German political and cultural scientist

Tobias Köck (born 24 April 1979 in Rosenheim) is a German political and cultural scientist and expert in digitalisation.He is vice-president (national councils) of the European Movement International since 2020 and vice-president of the sports association RKB Solidarität Deutschlands 1896 e.V. From 2017 to 2021, he co-chaired the German Federal Youth Council with Lisi Maier. He was first auditor and advisory member of the Solidaritätsjugend Germany. Between 2014 and October 2020, he was a board member of the European Movement Germany.

Growing up in Rosenheim, Bavaria, he became self-employed in IT while enrolled at the secondary school in Bad Aibling. He studied political sciences and sociology at LMU Munich and completed a Magister Artium in recent and modern history and European ethnology at the University of Freiburg in 2010.

Köck’s experience in youth association work started at Solidarity Youth, an independent youth organisation in the tradition of the workers’ youth movement based in Germany, where he served as vice federal chairman from 2006 to 2012 and still is member of the board.

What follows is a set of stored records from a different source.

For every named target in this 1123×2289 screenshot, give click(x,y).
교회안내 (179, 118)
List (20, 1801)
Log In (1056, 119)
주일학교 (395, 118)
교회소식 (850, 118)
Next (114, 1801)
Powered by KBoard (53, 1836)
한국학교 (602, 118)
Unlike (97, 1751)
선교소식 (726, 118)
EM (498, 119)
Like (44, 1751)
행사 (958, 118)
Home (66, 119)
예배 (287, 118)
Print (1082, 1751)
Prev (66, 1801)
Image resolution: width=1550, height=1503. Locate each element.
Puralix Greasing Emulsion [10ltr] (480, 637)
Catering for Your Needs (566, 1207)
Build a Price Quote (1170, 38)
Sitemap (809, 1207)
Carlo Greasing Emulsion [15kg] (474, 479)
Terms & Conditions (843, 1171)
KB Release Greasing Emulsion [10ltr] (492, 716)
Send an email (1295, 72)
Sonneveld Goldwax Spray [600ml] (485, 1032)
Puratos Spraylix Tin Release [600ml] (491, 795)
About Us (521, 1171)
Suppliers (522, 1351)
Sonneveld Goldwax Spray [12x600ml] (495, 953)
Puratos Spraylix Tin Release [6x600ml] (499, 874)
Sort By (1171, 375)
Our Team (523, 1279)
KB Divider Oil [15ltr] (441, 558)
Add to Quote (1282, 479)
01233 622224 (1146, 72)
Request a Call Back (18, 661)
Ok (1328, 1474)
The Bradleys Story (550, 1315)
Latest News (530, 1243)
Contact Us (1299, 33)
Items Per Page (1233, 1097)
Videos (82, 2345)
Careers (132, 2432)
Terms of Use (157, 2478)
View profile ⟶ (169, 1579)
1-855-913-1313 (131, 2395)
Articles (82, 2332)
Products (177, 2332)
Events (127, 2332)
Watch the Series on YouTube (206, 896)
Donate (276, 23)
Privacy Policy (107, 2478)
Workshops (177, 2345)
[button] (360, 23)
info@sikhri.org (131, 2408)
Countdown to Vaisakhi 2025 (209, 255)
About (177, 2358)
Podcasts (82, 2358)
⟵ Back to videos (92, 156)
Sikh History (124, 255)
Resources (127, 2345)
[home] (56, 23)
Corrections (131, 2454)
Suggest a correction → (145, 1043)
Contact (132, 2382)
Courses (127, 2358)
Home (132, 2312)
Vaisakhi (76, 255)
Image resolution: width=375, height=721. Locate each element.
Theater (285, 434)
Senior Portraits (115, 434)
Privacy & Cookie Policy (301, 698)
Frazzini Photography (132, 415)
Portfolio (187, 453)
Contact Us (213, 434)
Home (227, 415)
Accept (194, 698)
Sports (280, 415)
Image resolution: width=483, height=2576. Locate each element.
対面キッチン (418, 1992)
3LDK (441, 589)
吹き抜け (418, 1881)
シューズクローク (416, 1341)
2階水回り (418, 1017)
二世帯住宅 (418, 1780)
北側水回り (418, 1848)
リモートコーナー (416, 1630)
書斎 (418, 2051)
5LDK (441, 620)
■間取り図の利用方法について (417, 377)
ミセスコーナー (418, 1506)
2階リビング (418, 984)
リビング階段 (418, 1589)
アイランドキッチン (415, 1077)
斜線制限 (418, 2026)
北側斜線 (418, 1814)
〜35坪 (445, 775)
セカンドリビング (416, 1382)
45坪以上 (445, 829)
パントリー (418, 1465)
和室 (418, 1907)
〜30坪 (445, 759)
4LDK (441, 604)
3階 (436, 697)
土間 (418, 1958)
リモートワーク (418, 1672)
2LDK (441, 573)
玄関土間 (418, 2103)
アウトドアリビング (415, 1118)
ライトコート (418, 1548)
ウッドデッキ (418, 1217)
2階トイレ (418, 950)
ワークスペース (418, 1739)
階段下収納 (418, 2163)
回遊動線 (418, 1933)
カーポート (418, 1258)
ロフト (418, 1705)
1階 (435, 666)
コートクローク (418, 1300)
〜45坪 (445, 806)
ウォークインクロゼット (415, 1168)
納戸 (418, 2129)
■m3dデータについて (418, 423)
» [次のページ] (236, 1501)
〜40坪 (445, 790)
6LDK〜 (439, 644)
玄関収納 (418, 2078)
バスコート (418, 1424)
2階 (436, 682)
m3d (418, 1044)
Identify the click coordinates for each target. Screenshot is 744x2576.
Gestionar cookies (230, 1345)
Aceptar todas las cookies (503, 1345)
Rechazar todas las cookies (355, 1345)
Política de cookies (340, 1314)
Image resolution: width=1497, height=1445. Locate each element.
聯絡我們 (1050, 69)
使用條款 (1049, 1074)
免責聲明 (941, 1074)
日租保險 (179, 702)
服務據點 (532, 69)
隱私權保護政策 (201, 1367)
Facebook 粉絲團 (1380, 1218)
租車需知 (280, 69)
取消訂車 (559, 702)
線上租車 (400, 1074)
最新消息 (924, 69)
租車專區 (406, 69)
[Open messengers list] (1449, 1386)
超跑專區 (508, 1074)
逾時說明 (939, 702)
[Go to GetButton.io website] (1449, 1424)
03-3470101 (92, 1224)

Since 2009, Köck has been representing the Solidarity Youth Germany at the plenary assembly of the German Federal Youth Council. In 2013, he was elected a Board Member of Deutscher Bundesjugendring. In 2014, he served as spokesperson of the German National Committee for International Youth Work (DNK), the German Member of the European Youth Forum (YfJ). Since 2017, he has been co-chairing the German Federal Youth Council with Lisi Maier. In this position, Köck is particularly committed to European youth policy and represents the interests of DBJR/DNK at the YfJ.

From 2014 to 2020, Tobias Köck represented Youth Associations as a board member of the European Movement Germany.

In 2022, he founded the IT consulting company "wish" based in Berlin and Munich.